Estamos acostumbrados a depositar todas nuestras esperanzas de conseguir la felicidad en esa persona que consideramos nuestra “media naranja”, nuestro “complemento”, y nos pasamos gran parte de nuestra vida en esa búsqueda, en la búsqueda del “amor”. El caso es que cuando conseguimos encontrar a esa persona, pasada la euforia inicial del enamoramiento, nos damos cuenta de que no es exactamente lo que estábamos esperando, resulta que no somos del todo felices y, llegados a ese punto, es cuando empezamos a querer hacer cambios en la otra persona para moldearla según nuestra idea de la felicidad y el amor.

Es necesario entender y admitir que ese sentimiento no tiene nada que ver con el verdadero amor, ni de pareja ni ningún tipo de amor. No hay diferentes tipos de amor como nos han enseñado, el amor de padres, el amor de hijos, el amor de pareja…, el amor verdadero solo es uno y solo se siente de una manera, lo demás son los diferentes vínculos, pero que nada tienen que ver con el amor. Lo que estamos acostumbrados a sentir y experimentar es “querer”.

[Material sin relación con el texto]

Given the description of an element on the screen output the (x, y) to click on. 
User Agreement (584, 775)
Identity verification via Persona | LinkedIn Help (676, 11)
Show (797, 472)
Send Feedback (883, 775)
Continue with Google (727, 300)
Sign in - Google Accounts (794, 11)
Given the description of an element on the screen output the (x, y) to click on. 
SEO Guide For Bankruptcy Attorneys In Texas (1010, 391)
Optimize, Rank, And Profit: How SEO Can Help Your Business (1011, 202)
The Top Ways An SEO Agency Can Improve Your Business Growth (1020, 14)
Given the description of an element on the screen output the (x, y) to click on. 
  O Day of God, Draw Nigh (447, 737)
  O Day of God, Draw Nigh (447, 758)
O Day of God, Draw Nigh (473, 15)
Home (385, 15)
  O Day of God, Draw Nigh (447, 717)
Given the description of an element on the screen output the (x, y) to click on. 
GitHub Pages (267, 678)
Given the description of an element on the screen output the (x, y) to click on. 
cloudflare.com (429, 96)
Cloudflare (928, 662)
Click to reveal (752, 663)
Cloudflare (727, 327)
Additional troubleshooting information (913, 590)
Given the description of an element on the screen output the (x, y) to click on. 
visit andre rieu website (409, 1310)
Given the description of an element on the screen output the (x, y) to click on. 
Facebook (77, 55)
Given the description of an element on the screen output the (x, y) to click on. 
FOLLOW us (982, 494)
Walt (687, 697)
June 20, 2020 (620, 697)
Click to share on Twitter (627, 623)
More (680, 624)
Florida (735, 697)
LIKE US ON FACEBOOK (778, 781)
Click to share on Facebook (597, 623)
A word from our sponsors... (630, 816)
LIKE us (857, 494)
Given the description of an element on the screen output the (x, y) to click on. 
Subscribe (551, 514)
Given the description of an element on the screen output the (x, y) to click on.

El amor empieza en uno mismo, para poder dar y recibir amor, primero tienes que ser capaz de dártelo a ti mismo y vivir en ese estado, porque es un estado de la persona no es una simple emoción o un sentimiento. Todas las personas que forman parte de nuestra vida van y vienen no permanecen siempre a nuestro lado por este motivo las relaciones cambian y amar, de verdad, a otra persona es respetar y concederle la libertar para que evolucione, aprenda su lección de vida y haga todo lo que sea correcto y perfecto para ella en cada momento y aunque eso implique continuar por caminos distinto no duele no provoca conflictos ni sufrimiento.

Ahora bien, cuando relacionamos el amor con los apegos, la posesión, la culpa, el ver quién puede más o quién tiene la razón… eso ya no es “amor”, eso es “querer” y viene del propio egoísmo, la falta de confianza en uno mismo y la manipulación. Tenemos que dejar de manipularnos y dar el significado que nos interesa en cada momento a los conflictos y circunstancias que vivimos.

Invierte tu energía y tu poder en preocuparte de ti y amarte, en sanar tu propia vida, en corregir todo lo que no está bien para ti en ti mismo. El verdadero amor comienza en ti primero y, todo lo demás, va llegando por añadidura, incluso el amor de pareja, desde el respeto y la libertad.

El amor de pareja no puede ser un contrato de propiedad por el resto de la vida, es un regalo del que disfrutar el tiempo que te acompañe en tu camino.